Frozen sections were fixed in acetone for 10 min, washed in PBS, and blocked for 30 min with 5% BSA in PBS. The sections were incubated overnight with the indicated primary antibodies at 4 °C, washed and incubated with secondary antibodies for 2 h at RT.
Eyes were enucleated and fixed overnight in Davidson’s fixative. After paraffin embedding, the eyes were cut into 5 μm sections and stained with hematoxylin and eosin. The thickness of the outer nuclear layer (ONL) was quantified with the Fiji software.
Western blotting
Total lysates from HUVECs were obtained by lysing the cells in RIPA buffer containing protease (Roche, 11836145001) and phosphatase (Sigma, 4906845001) inhibitors. The protein concentration was measured by the bicinchoninic acid (BCA) assay (Bio-Rad). Equal amounts of proteins were separated on NuPAGE 4–12% gradient Bis-Tris gels (ThermoFisher, NW04125BOX) and transferred onto nitrocellulose membranes. After blocking with nonfat dry milk, the membranes were incubated overnight at 4 °C with the indicated primary antibodies. An anti-a1 actin antibody was used as loading control. Following a 2-h incubation at room temperature with a horseradish peroxidase-conjugated antibody, bands were visualized by chemiluminescence using the Plus-ECL substrate (Perkin Elmer) and a Fusion Solo S imaging system (Vilber). The intensity of the bands was quantified by the Fiji software.
Tube formation assay
Tube formation assays were performed in µ-Slide Angiogenesis wells (Ibidi) using 10 µl of growth factor-reduced Matrigel (Corning, 356231) per well. Briefly, HUVECs were starved overnight in EBM-2 supplemented with 0.5% FBS, resuspended in the same medium containing 30 ng/ml VEGF (Peprotech, 450−32), seeded onto the polymerized Matrigel, and incubated for 5 h in a humidified chamber at 37 °C, 5% CO2. New medium containing 30 ng/ml VEGF and/or 10 nM chemerin was then added, and images of one field per well were acquired 3 and 9 h later. All conditions were run in duplicates and the number of tubes was quantified manually in six independent experiments.
Wound-healing assay
HUVECs were seeded in a Culture-Insert 2 Well (Ibidi) at a density of 21 × 103 cells per insert. When confluents, the cells were starved for 6 h in EBM-2 supplemented with 0.5% FBS. The insert was then removed and fresh medium containing 30 ng/ml VEGF and/or 10 nM chemerin was added. After 24 h, cells were fixed with cold 4% PFA, stained with DAPI, and images of one field per well were acquired. All conditions were run in duplicates and the number of cells that migrated into the gap were counted manually in three independent experiments.
Aortic ring assay
Thoracic aortas were dissected from 3 mice per group and sectioned into segments (~ 500 μm long, > 6 segments per aorta), taking care not to damage the endothelium. The rings were embedded in Matrigel as previously described [33] and incubated in the presence of 30 ng/ml VEGF and various concentrations of recombinant mouse chemerin (0, 10, 20, and 50 nM). Each ring was photographed 5 days later. The area of endothelial sprouts surrounding the rings was analyzed with the Fiji software.

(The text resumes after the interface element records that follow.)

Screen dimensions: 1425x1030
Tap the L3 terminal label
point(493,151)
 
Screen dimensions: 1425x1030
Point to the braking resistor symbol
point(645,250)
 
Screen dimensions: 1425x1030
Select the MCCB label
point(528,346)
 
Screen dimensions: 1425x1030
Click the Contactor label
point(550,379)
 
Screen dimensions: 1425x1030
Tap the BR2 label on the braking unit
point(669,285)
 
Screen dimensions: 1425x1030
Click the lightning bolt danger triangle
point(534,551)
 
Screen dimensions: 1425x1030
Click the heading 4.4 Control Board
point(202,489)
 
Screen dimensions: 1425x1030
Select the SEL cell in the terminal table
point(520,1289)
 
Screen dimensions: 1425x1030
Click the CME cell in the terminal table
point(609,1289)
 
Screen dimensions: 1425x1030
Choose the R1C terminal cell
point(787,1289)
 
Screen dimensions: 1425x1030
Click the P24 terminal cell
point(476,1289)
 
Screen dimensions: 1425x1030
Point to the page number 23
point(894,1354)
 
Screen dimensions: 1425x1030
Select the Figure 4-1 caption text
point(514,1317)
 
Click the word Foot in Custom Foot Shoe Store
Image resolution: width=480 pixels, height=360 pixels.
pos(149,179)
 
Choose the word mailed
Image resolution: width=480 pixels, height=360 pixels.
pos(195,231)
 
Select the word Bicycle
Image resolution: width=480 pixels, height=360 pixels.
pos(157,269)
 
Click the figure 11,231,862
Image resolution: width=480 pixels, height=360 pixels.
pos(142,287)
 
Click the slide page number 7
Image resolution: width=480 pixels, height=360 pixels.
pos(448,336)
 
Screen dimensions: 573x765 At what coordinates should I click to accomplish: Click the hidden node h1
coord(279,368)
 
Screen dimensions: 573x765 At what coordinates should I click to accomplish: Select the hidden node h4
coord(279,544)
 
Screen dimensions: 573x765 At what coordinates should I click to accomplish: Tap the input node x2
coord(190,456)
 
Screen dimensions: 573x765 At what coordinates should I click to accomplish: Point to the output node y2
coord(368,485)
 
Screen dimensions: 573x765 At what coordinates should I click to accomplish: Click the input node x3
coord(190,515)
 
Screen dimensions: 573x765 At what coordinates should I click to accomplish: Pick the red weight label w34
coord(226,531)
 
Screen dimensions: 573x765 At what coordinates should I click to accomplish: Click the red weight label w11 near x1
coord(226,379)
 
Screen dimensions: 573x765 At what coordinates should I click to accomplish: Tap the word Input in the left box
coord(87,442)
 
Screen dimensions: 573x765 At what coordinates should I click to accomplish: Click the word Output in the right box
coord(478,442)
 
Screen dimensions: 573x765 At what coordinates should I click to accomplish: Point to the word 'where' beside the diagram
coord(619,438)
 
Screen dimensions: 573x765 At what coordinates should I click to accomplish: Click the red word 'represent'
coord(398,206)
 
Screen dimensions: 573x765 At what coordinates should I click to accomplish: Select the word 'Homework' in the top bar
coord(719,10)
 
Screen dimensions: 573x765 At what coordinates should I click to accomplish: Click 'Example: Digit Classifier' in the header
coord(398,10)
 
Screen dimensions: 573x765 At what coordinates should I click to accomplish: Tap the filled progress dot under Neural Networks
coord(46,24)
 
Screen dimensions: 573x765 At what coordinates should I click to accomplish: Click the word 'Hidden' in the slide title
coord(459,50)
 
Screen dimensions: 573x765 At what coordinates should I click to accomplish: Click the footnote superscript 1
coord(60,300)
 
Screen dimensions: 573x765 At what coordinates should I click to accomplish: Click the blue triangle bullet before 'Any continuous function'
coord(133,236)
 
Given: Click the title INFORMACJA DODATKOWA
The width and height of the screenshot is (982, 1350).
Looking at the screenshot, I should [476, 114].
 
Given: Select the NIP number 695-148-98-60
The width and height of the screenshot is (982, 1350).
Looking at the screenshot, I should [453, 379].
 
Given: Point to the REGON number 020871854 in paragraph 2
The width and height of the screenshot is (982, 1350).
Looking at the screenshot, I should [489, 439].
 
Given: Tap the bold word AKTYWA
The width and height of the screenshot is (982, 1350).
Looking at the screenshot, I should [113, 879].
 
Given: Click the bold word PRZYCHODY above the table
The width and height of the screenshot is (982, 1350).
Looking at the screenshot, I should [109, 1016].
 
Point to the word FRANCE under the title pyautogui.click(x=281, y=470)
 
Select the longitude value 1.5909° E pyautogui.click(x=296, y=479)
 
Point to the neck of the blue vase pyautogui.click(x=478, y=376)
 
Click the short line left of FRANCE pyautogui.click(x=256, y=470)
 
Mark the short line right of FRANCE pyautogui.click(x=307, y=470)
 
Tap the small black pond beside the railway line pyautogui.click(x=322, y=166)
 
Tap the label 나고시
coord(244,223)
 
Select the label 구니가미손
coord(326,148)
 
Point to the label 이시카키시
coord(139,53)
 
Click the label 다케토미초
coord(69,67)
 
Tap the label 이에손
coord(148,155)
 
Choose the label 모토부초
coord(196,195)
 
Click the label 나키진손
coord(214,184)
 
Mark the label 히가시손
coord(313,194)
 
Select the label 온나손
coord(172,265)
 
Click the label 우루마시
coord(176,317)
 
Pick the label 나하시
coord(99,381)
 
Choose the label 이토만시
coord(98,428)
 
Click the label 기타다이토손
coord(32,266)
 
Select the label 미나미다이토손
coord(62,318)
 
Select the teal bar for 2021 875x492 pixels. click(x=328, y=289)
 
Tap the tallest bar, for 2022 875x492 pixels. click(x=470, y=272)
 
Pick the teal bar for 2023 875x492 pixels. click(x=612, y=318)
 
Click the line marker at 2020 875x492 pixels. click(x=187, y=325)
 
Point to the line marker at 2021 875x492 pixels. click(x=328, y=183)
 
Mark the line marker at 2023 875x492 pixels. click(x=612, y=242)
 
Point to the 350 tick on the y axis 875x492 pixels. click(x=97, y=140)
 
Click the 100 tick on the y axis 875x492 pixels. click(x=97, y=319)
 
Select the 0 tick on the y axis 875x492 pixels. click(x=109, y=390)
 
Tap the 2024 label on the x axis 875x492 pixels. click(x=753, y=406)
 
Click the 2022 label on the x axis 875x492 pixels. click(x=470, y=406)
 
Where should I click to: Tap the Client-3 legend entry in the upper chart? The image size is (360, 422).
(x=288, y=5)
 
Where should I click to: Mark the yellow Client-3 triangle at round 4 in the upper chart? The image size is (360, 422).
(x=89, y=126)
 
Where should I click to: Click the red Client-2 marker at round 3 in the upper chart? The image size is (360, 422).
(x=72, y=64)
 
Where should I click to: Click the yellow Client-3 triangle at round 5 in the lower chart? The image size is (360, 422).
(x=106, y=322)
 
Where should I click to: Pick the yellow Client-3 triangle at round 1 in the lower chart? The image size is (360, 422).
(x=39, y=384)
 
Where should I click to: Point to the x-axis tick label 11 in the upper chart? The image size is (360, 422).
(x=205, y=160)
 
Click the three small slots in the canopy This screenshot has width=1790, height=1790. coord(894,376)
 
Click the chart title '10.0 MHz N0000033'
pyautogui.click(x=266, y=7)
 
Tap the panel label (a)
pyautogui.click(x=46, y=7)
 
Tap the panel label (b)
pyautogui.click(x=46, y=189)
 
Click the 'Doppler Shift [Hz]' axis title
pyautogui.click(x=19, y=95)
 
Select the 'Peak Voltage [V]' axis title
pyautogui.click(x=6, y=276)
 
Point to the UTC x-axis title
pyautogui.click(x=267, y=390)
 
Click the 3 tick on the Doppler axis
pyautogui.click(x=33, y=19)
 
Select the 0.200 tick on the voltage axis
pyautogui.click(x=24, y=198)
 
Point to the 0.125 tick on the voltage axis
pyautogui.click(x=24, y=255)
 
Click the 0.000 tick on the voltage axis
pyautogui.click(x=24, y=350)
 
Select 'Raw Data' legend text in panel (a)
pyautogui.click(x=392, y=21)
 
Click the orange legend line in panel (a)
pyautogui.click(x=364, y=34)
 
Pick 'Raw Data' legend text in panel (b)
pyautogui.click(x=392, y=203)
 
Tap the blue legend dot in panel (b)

Pharmacological treatments
For inhibiting the Notch pathway, the γ-secretase inhibitor DAPT (Sigma, D5942) was solubilized at 1 µg/µl in 10 mM phosphate-buffered saline (PBS) containing 5% dimethyl sulfoxide (DMSO) and injected intraperitoneally (0.1 mg kg− 1) at post-natal days 4 and 5. The FoxO1 inhibitor AS1842856 (2.5 mg kg− 1, Calbiochem, 344355) solubilized in saline containing 5% DMSO or the PTEN inhibitor bpV(HOpic) (2 mg kg− 1, Millipore, 203701) solubilized in saline were injected subcutaneously in the vicinity of the eye at post-natal days 3 and 5. The vehicles were used as controls. Mice were sacrificed at day 6 and the retinas collected.
In vivo EdU labeling and detection
5-Ethynyl-2′-deoxyuridine (EdU, 100 µg/g body weight) was injected i.p. into P6 pups 2.5 h before sacrifice. EdU+ cells in the retina were detected with the Click-iT EdU Alexa Fluor 488 Imaging Kit (ThermoFisher, 10337) according to the manufacturer’s instructions. ECs were counterstained with IsoB4 and their nuclei by an anti-ERG antibody.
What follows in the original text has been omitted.